Correspondant à la volonté d'affirmer une politique européenne en matière d'immigration, ce texte fixe des normes minimales afin que les étrangers en situation irrégulière soient traités de la même manière dans les 27 Etats membres.

La directive instaure une approche en deux étapes : la décision de retour ouvre une période de retour volontaire qui peut être suivie d'une décision d'éloignement. Si le départ n'est pas volontaire, cet éloignement forcé est accompagné d'une interdiction de revenir, c'est-à-dire d'un bannissement du territoire de l'Union pendant cinq ans.

La directive définit des standards de conditions de vie à garantir dans les centres de rétention. Elle prévoit que les étrangers doivent bénéficier d'un droit à l'aide judiciaire et d'un droit de recours, qui n'existent pas encore dans certains pays européens. Des mesures d'assistance, comme la mise à disposition d'interprètes ou la fourniture de soins médicaux, sont également prévues.

Le fonds européen pour le retour, mis en place pour la période 2008-2013 et doté de 676 M€, pourra être utilisé pour financer l'aide juridique aux immigrants illégaux.

La directive prévoit enfin que la durée administrative de rétention est fixée à six mois maximum, avec toutefois la possibilité de l'allonger à dix-huit mois. Il s'agit cependant d'un maximum et non d'une norme, les politiques suivies en la matière étant très différentes selon les pays. En France, la durée maximum est de trente deux jours, mais elle est de dix-huit mois en Allemagne, vingt mois en Lituanie, et illimitée dans plusieurs Etats membres comme le Royaume-Uni, les Pays-Bas et le Danemark.

Cette directive n'a pas encore été transposée dans le droit français. La Cour n'a pas, à ce stade, d'informations sur le calendrier et les modalités de cette transposition qui doit avoir lieu d'ici le 24 décembre 2010.
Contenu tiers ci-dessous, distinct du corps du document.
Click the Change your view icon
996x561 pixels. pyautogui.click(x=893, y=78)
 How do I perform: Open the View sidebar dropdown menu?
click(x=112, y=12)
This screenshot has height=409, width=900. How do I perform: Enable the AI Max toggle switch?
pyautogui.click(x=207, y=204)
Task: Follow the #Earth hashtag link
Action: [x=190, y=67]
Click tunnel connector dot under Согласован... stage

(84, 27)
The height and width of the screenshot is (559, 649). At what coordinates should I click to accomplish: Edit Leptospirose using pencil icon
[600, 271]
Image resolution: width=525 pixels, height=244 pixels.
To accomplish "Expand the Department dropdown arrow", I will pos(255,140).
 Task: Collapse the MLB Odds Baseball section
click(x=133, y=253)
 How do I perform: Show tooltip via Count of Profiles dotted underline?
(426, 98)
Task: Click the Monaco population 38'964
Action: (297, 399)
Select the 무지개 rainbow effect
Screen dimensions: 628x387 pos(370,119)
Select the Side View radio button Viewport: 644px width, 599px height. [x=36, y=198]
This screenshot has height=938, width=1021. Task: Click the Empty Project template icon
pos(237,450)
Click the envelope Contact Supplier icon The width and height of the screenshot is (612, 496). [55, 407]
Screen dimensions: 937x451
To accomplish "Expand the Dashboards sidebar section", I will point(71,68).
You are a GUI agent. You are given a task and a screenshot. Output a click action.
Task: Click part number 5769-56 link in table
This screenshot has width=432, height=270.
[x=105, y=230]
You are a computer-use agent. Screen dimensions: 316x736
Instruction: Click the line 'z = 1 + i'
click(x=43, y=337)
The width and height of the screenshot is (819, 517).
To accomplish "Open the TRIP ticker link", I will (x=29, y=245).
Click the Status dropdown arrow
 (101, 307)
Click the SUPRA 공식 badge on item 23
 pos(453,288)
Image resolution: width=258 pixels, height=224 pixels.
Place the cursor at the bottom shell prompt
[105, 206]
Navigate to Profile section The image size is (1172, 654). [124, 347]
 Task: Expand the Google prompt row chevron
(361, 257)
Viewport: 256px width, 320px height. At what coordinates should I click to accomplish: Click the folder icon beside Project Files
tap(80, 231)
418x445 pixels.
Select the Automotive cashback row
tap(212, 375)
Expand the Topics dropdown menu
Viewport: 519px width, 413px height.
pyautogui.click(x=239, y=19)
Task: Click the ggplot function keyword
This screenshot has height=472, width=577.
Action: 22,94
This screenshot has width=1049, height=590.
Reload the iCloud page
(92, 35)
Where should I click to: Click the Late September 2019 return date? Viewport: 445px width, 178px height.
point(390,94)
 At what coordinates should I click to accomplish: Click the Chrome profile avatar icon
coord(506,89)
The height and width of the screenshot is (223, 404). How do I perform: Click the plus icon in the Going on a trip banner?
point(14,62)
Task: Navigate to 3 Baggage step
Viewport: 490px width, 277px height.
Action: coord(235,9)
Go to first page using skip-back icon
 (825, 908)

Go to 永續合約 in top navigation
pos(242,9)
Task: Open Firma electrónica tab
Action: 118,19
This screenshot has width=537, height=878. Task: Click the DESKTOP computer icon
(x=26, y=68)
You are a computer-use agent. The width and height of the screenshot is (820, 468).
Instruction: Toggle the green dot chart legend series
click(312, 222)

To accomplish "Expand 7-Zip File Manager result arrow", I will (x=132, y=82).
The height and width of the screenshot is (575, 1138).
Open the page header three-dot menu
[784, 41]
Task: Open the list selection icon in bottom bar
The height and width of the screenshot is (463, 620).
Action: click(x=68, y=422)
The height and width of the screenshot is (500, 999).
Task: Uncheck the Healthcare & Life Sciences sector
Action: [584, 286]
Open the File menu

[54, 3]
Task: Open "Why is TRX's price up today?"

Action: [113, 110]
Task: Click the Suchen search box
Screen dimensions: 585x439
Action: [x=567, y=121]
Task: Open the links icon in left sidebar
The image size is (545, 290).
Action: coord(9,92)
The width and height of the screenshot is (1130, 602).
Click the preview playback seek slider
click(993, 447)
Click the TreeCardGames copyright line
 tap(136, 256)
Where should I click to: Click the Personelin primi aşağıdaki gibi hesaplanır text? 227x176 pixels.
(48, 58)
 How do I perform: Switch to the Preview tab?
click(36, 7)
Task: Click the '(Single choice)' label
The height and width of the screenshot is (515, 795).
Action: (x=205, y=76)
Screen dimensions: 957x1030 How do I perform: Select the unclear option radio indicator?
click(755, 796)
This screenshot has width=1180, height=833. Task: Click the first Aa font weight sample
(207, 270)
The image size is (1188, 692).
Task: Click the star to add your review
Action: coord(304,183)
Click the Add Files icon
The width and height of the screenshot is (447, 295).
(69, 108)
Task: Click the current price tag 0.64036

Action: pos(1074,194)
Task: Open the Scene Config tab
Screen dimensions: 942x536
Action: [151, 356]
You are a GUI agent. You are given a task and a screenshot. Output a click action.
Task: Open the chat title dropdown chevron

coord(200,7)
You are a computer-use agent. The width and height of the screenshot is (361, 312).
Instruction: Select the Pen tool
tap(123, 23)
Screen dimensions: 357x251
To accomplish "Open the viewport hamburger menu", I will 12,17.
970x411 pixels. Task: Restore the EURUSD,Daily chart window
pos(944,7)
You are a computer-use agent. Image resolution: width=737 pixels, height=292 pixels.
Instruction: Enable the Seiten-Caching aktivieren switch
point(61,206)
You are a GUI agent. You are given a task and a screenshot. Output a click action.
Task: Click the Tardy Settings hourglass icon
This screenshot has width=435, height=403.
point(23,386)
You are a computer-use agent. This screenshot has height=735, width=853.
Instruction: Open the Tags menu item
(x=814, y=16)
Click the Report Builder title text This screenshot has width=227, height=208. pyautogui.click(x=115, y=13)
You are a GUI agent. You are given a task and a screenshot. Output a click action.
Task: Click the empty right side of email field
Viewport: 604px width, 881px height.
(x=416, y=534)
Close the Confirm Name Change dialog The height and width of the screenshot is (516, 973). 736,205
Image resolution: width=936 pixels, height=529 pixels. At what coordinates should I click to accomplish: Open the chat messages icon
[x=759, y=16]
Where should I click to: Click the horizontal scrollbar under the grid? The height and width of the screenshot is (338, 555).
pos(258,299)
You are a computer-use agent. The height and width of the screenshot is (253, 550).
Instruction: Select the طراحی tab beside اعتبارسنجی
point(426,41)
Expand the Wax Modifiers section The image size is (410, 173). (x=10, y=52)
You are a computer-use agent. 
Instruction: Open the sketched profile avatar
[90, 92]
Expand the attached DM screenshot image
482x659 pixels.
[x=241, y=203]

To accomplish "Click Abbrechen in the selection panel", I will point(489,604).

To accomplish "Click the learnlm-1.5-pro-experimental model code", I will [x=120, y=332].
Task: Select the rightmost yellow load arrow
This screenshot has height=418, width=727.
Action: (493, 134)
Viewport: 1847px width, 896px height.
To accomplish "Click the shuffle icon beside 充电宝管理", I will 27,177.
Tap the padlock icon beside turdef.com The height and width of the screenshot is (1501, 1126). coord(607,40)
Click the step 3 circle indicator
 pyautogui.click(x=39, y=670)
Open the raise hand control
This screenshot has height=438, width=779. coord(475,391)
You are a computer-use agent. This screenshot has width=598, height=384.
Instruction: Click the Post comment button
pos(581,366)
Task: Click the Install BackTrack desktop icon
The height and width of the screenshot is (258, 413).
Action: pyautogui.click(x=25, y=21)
3- Le décret du 2008-817 du 22 août 2008

Outre les dispositions prises sur les compétences du ministère de l'immigration (cf. infra), ce texte :

- précise les modalités d'appel contre les décisions rendues en matière de demande de remise en liberté qui interviennent à tout moment et en dehors des demandes de prolongation de la rétention. Elles émanent soit du retenu soit du JLD qui peut, d'office ou à la demande du ministère public, décider de la mise en liberté de l'étranger lorsque les circonstances de droit ou de fait le justifient. Le décret prévoit notamment que le premier président de la cour d'appel ou son délégué statue sans délai sur la demande visant à déclarer l'appel suspensif. Le retenu est maintenu à la disposition de la justice jusqu'à ce que cette ordonnance soit rendue et, si elle donne un effet suspensif à l'appel du ministère public, jusqu'à ce qu'il soit statué au fond ;

- définit les modalités d'assistance juridique dans les CRA et LRA (cf. infra sur les dépenses d'intervention) prévues par l'article R 553-14 du Ceseda. Les principales modifications portent sur le fait que l'Etat prévoit de passer dorénavant plusieurs conventions dans les CRA (au lieu d'une seule auparavant pour tous les centres) avec une ou plusieurs personnes morales (au lieu d'une association auparavant) et que l'accès aux CRA et LRA est subordonné à l'obtention par le préfet d'un agrément individuel accordé pour une durée de trois ans (nouveauté par rapport à l'ancien article du Ceseda).

* 7) En 2007 les tribunaux administratifs ont été saisis de plus de 19 000 requêtes dirigées contre des arrêtés portant OQTF alors qu'ils étaient parallèlement toujours saisis de plus de 14 000 requêtes dirigées contre des APRF et de quelque 10 000 requêtes dirigées contre des décisions de refus ou de retrait de titre, soit un total - pour ces seules mesures - de 44 000 requêtes cf. rapport Mazeaud sur le cadre institutionnel de la nouvelle politique de l'immigration (juillet 2008).